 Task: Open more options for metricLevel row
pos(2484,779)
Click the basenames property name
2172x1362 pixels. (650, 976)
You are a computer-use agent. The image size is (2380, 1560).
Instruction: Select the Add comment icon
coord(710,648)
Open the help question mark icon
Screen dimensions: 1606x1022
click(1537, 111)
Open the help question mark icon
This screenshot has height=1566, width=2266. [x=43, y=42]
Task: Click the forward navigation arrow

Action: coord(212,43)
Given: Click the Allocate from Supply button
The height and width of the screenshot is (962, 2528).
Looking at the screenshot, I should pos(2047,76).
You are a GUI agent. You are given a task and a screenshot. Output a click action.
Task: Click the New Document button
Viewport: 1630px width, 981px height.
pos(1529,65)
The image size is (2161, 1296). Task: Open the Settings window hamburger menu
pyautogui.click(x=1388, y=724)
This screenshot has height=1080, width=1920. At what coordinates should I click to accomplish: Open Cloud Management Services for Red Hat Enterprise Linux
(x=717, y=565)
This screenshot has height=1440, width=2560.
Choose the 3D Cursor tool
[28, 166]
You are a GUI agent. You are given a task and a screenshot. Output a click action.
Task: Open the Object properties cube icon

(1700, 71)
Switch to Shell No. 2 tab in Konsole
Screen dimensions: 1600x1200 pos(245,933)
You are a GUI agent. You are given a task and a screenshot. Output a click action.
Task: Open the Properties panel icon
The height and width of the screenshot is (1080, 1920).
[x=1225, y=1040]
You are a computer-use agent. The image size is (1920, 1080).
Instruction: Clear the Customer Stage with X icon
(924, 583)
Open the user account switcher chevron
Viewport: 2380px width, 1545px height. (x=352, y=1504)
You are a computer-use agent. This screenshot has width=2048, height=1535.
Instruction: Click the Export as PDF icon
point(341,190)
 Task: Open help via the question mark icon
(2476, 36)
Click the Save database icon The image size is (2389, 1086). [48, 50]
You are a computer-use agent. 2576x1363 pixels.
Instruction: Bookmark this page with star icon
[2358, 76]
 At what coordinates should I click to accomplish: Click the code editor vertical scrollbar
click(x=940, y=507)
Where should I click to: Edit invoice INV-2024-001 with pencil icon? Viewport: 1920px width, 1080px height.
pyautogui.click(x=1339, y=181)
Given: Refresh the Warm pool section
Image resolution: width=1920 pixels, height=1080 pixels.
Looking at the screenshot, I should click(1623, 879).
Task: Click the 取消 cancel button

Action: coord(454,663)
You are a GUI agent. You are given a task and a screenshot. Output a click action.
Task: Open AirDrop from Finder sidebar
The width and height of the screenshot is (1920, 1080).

----------------

**WHAT IS NEEDED**
Give back exactly the lines beginning at the one with "Open the user account switcher chevron" and ending at the final line of the material; both boundary lines belong in it.

**OUTPUT**
Open the user account switcher chevron
Viewport: 2380px width, 1545px height. (x=352, y=1504)
You are a computer-use agent. This screenshot has width=2048, height=1535.
Instruction: Click the Export as PDF icon
point(341,190)
 Task: Open help via the question mark icon
(2476, 36)
Click the Save database icon The image size is (2389, 1086). [48, 50]
You are a computer-use agent. 2576x1363 pixels.
Instruction: Bookmark this page with star icon
[2358, 76]
 At what coordinates should I click to accomplish: Click the code editor vertical scrollbar
click(x=940, y=507)
Where should I click to: Edit invoice INV-2024-001 with pencil icon? Viewport: 1920px width, 1080px height.
pyautogui.click(x=1339, y=181)
Given: Refresh the Warm pool section
Image resolution: width=1920 pixels, height=1080 pixels.
Looking at the screenshot, I should click(1623, 879).
Task: Click the 取消 cancel button

Action: coord(454,663)
You are a GUI agent. You are given a task and a screenshot. Output a click action.
Task: Open AirDrop from Finder sidebar
The width and height of the screenshot is (1920, 1080).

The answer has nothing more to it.